Section 1.48-1(l)(1), Income Tax Regs., also provides that:

(l) LIVESTOCK—(1) IN GENERAL. The term ‘section 38 property‘ does not include horses but such term does include all other livestock that is property described in section 50. The term ‘livestock‘ includes cattle, hogs, sheep, goats, and mink and other fur-bearing animals. These are legislative regulations promulgated pursuant to specific statutory authority (sec. 38(b)), and as such are to be accorded great weight. Bingler v. Johnson, 394 U.S. 741, 749-751 (1969); Commissioner v. South Texas Lumber Co., 333 U.S. 496 (1948). We do not think these regulations are inconsistent with or go beyond the statute. We think the regulations implement the statute in a reasonable manner.

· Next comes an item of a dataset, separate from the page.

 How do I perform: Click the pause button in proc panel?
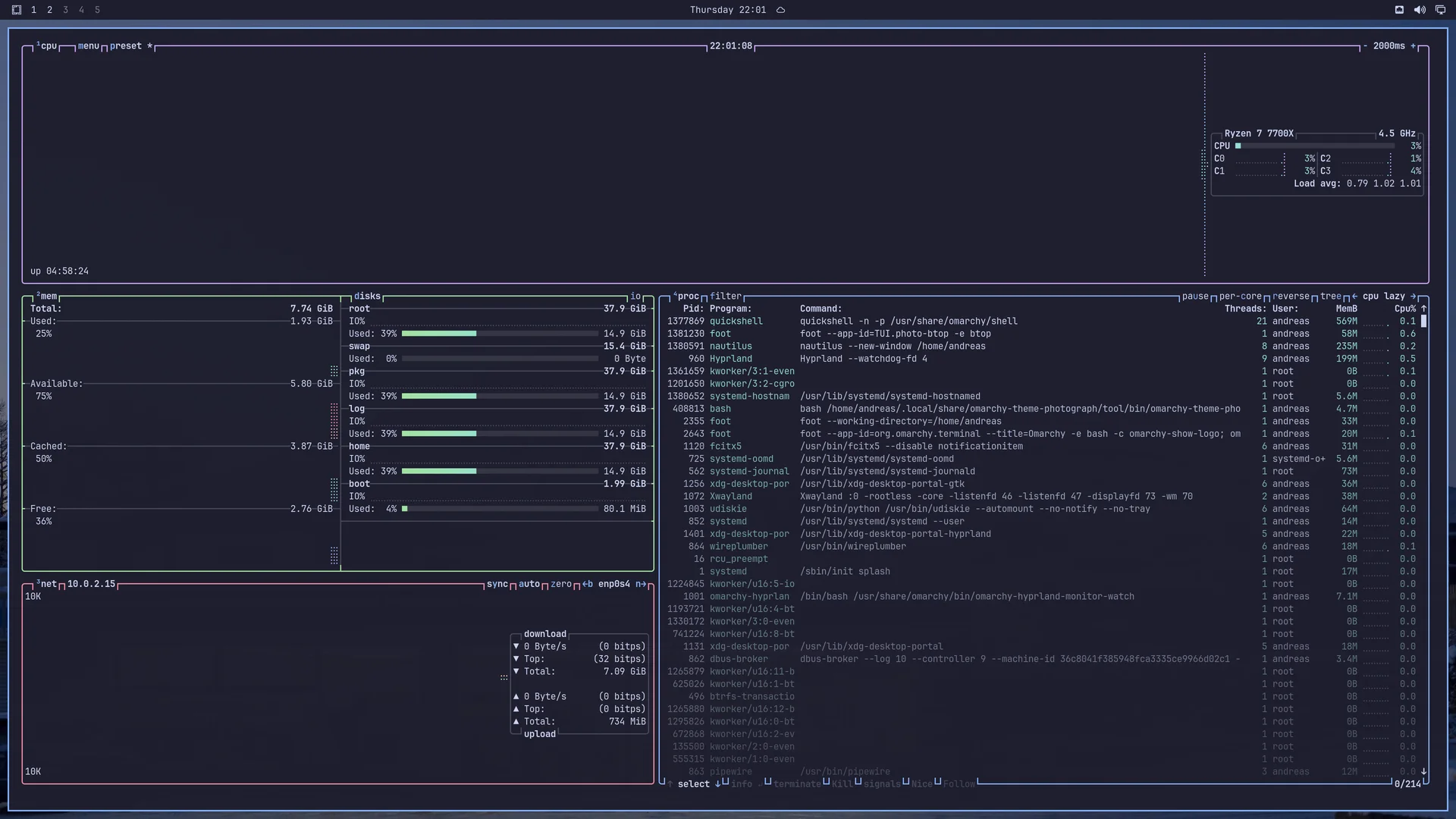click(1195, 297)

Petitioners argue that the mere fact that horses themselves do not qualify as section 38 property should not be determinative. However, petitioners have not suggested, and the Court cannot conceive of, any reason why the Congress would grant an investment tax credit for structures for housing, raising, or feeding horses if the animals themselves do not qualify for such a credit. We note that the statute itself expressly included poultry in the term ‘livestock.‘ Sec. 48(p)(6). Petitioners have not pointed to anything in the statute or its legislative history, and the Court has not found anything, to support petitioners' argument that their Arabian horses qualify as livestock under section 48(p)(2). We conclude that regulations, at least as applied to the facts of this case, are valid.

During consideration of H.R. 13511, the Senate proposed an amendment, effective after December 31, 1978, to extend the investment credit to horses used for working or breeding purposes (but not horses used for sporting purposes such as race or show horses). The conference agreement omitted this Senate amendment. H. Rept. 95-1800, 1978-3 C.B. (Vol. 1) 315, 562-563.

To reflect the foregoing,

In their petition and brief, petitioners requested that we award them attorneys fees. The petition herein was filed on January 8, 1982. Thus, this Court has no jurisdiction to award such fees in this case. McQuiston v. Commissioner, 78 T.C. 807 (1982), affd. without published opinion 711 F. 2d 1064 (9th Cir. 1983). See also Key Buick Co. v. Commissioner, 613 F. 2d 1306 (5th Cir. 1980), affg. 68 T.C. 178 (1977). Under section 7430, added to the Code by section 292(a) of the Tax Equity and Fiscal Responsibility Act of 1982, 96 Stat. 324, 572, 1982-2 C.B. 462, 546-547, we have authority to award reasonable litigation costs to a ‘prevailing party‘ in a proceeding commenced in this Court after February 28, 1983. See also Rules 230- 233. Moreover, Rule 34, in pertinent part, provides that ‘(a) claim for reasonable litigation costs SHALL NOT BE INCLUDED IN THE PETITION in a deficiency or liability action * * * . ‘ (Emphasis added.) In general, under Rule 231 the time for making such claims is AFTER the substantive issues have been resolved.

Decision will be entered for the respondent.